In reality, all such exercises can show are lower bounds on how good the model is; as always: “sampling can prove the presence of knowledge but not the absence”. If, after extensive training to be as mealy-mouthed and boring as possible, including what appear to be system instructions specifically to not imitate living authors (like Rushdie or Marchese), the final results are no worse than ‘boring and hacky’, that means the underlying model is much better, and that further, future models will be much better than that.

They’re wrong, but understandably so. I mean, that does sound crazy. Who would expect that? Why would OA deliberately do that? A reasonable person would expect the model to be censored in various ways, like to make it not generate pornographic text or instructions for methamphetamine synthesis; but who would expect it to be deliberately crippled creatively and to be unable or struggle with things like “write a non-rhyming poem”? Why do my ancient June 2020 GPT-3 fiction samples still read so well, when for so many other domains like programming, GPT-4 is light-years beyond the June 2020 GPT-3? Why is GPT-4-base so different?
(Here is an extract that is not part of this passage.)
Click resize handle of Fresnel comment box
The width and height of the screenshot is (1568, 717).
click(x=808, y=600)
These are surprising facts, and they are not explained in the obvious places online. You may know them if you read my site or if you follow the right pseudonymous anime avatars on Twitter, but how is some ancient literary agent supposed to know any of that? Nowhere in the ChatGPT documentation will it tell you these things, and hilariously, even ‘experts’ can’t get these right—witness all the computer poetry papers which come out, discover ChatGPT refuses to write anything but rhyming poetry (eg. Whitman), and are mystified by this and conclude that LLMs are weirdly inherently incapable of writing poetry because DL has hit a wall (as opposed to the actual reason, which is likely an interaction of BPEs with RLHF and/or rater biases).
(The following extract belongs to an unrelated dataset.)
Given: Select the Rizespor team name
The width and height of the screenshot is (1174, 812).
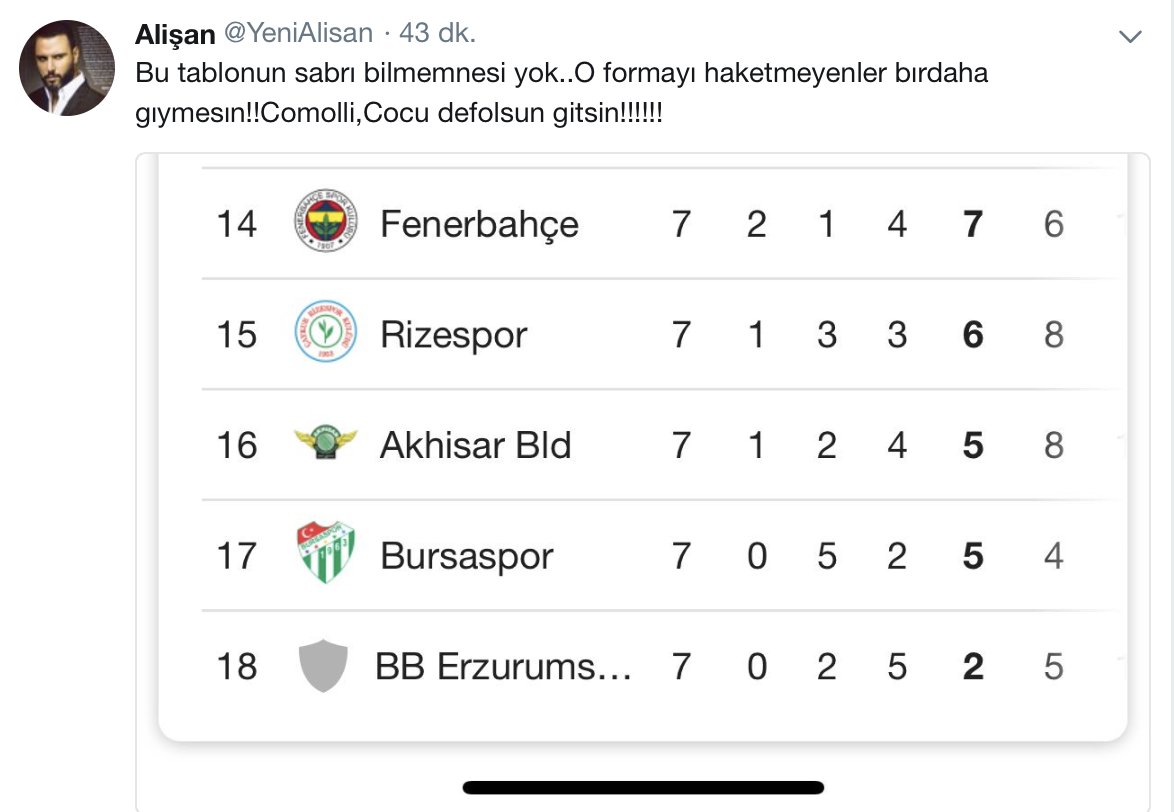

This makes me wonder if writers are underestimating LLMs and that there’s an overhang here. Right now, most of the lawsuits & anger seems to be based on relatively minor grounds: dislike of one’s works being in the training corpus and the belief one might be able to extract some rents from AI companies, or irritation about low-end SEO Internet spam being LLM-powered. There generally isn’t that whiff of visceral terror about being replaced completely, which you get from translators or illustrators or pornographers. The fact that there’s not really any equivalent of RLHF/instruction-tuning for NMT translation models or image-generation models may be part of this: GPT-4-base and successors may be able to ‘Stable-Diffuse’ writers, if you will, but they never will because they will remain RLHFed.

So, I wonder if there will be an overhang of LLM creative writing capabilities, and then at a critical point, a new FLOSS base model will be released, perhaps in conjunction with some new sampling strategy (novelty search remains the obvious thing to explore for better creative writing), and then all of a sudden, high-end writing will have its Stable-Diffusion moment?